# going rate for walnut burl



## jimmyjames

I received a call this morning from a tree services that I've gotten some logs from in the past and he said he has a walnut burl that measures 51" diameter and 59" tall, the trunk diameter under the burl is 26" and above is 22", so a pretty large burl, he says the bark is bumpy, I'm going to go look at it on Saturday to take some pictures of it and see what it looks like. What's the going rate for something like this? I know buying burls is a gamble and I could open it up and its just plain old walnut wood with a weird growth pattern... but it could be spectacular? Hmmm I'm guessing the burl weighs in the neighborhood of 1000 pounds. The guy sells logs and is a logger as well so what would be a good offer for it?


----------



## Kevin

If he's requesting that you make the offer it may be that he has no idea what a burl like that is worth. I don't really either, but eyes or no eyes I would be foaming at the mouth to get it. I would def gamble because even without eyes it's got to be pretty. Something that big isn't going to be plain Jane. Have you bought logs from this guy yet? Tree services generally sell them very low eh. If you've dealt with him before and he's easy going tell him it's a big risk but you'll pay a couple hundred for it. I don't see how you can lose there unless the thing is hollow inside and you'd know that if it was (wouldn't weigh much).


----------



## jimmyjames

Kevin said:


> If he's requesting that you make the offer it may be that he has no idea what a burl like that is worth. I don't really either, but eyes or no eyes I would be foaming at the mouth to get it. I would def gamble because even without eyes it's got to be pretty. Something that big isn't going to be plain Jane. Have you bought logs from this guy yet? Tree services generally sell them very low eh. If you've dealt with him before and he's easy going tell him it's a big risk but you'll pay a couple hundred for it. I don't see how you can lose there unless the thing is hollow inside and you'd know that if it was (wouldn't weigh much).

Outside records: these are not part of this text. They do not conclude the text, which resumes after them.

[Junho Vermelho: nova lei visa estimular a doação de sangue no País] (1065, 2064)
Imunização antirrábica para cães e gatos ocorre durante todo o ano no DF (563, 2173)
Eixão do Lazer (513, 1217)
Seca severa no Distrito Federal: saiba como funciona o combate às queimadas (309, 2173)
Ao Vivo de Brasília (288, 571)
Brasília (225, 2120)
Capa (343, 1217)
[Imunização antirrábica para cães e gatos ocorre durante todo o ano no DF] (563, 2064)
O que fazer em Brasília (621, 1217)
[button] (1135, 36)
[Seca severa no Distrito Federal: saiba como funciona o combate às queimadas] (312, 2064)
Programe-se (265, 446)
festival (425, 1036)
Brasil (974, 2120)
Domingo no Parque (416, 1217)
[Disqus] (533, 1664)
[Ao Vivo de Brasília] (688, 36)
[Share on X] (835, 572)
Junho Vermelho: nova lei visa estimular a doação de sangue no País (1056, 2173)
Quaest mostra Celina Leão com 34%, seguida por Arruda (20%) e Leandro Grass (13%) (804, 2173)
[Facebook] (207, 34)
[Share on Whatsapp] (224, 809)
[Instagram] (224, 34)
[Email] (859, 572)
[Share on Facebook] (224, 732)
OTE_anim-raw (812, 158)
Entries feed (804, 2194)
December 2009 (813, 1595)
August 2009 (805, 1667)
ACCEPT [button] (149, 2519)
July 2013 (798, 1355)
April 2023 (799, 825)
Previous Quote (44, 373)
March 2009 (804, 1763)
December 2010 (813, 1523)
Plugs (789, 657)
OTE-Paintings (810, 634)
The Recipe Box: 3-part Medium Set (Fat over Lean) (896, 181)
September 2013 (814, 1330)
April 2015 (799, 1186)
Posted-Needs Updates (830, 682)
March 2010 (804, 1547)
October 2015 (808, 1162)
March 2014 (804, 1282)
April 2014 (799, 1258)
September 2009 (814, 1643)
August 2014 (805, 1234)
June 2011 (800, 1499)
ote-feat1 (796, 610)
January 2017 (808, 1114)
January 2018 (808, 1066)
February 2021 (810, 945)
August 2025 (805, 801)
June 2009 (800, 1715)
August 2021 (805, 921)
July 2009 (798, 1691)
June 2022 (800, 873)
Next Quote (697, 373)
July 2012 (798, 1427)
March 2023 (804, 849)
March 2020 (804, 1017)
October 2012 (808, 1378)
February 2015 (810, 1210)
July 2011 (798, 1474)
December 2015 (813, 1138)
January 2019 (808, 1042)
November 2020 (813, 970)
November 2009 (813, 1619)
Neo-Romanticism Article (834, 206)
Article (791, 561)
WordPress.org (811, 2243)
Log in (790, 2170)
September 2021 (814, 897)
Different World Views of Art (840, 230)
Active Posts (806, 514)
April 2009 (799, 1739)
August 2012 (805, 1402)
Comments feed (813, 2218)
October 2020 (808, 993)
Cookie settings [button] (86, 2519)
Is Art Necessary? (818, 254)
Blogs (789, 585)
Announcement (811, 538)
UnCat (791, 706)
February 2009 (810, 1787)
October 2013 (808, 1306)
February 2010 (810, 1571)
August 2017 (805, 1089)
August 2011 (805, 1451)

Yes ive dealt with him in the past, hes given me yard tree logs for free, ones that he would haave to pay to take to the dump, in the summer he runs a tree service and in the winter he has logging equipment and harvests walnut, hickory , oak and pecan trees. He got the burl from a yard tree. The guy is pretty smart and knows the going rate for saw logs and knows about figured lumber, im scared hes going to want a boatload, he does alot of dealing with walnut veneer log harvesting as well.


----------



## Treecycle Hardwoods

jimmyjames said:


> Kevin said:
> 
> 
> 
> If he's requesting that you make the offer it may be that he has no idea what a burl like that is worth. I don't really either, but eyes or no eyes I would be foaming at the mouth to get it. I would def gamble because even without eyes it's got to be pretty. Something that big isn't going to be plain Jane. Have you bought logs from this guy yet? Tree services generally sell them very low eh. If you've dealt with him before and he's easy going tell him it's a big risk but you'll pay a couple hundred for it. I don't see how you can lose there unless the thing is hollow inside and you'd know that if it was (wouldn't weigh much).
> 
> 
> 
> 
> Yes ive dealt with him in the past, hes given me yard tree logs for free, ones that he would haave to pay to take to the dump, in the summer he runs a tree service and in the winter he has logging equipment and harvests walnut, hickory , oak and pecan trees. He got the burl from a yard tree. The guy is pretty smart and knows the going rate for saw logs and knows about figured lumber, im scared hes going to want a boatload, he does alot of dealing with walnut veneer log harvesting as well.
Click to expand...


I buy logs from a guy who does something similar to what you describe. Only difference is he is also a wood worker and has a sawmill right on his property as well. I bought a large oak burl off him last year (42" diameter) and paid $300. I would say if the guy is easy to deal with on other transactions he will be on this also. I would venture to guess he will let you look the burl over before forking over any cash? Cory (aka burlguy72) did a cool thread in the classroom section. Part of what he went over was looking for defects, frost cracks, etc. Read thru that thread if you havent already then go take a look at the burl and make a deal on it that works for you and the tree guy. The worst that can happen is you pass on the burl because he wants to much and look forward to future deals with the guy.


----------



## manbuckwal

jimmyjames said:


> I received a call this morning from a tree services that I've gotten some logs from in the past and he said he has a walnut burl that measures 51" diameter and 59" tall, the trunk diameter under the burl is 26" and above is 22", so a pretty large burl, he says the bark is bumpy, I'm going to go look at it on Saturday to take some pictures of it and see what it looks like. What's the going rate for something like this? I know buying burls is a gamble and I could open it up and its just plain old walnut wood with a weird growth pattern... but it could be spectacular? Hmmm I'm guessing the burl weighs in the neighborhood of 1000 pounds. The guy sells logs and is a logger as well so what would be a good offer for it?



Is this an English Walnut tree with Black Walnut graft and if so, is the burl located in the graft portion of the trunk ? if it is, it could prove to be quite spectacular, especially if it has pins all over it and quite pricey. Certainly worth looking at firsthand  .


----------



## DKMD

Sounds interesting. I'd check with Greg at Oregon Burls about pricing for something like that. To me, it's worth less whole than it would be split in two... After the first cut, you'd have a much better idea about possible rot and/or insect activity as well as the figure.

I saw $1/lb listed on a forestry forum thread... I googled 'walnut burl by the pound'.


----------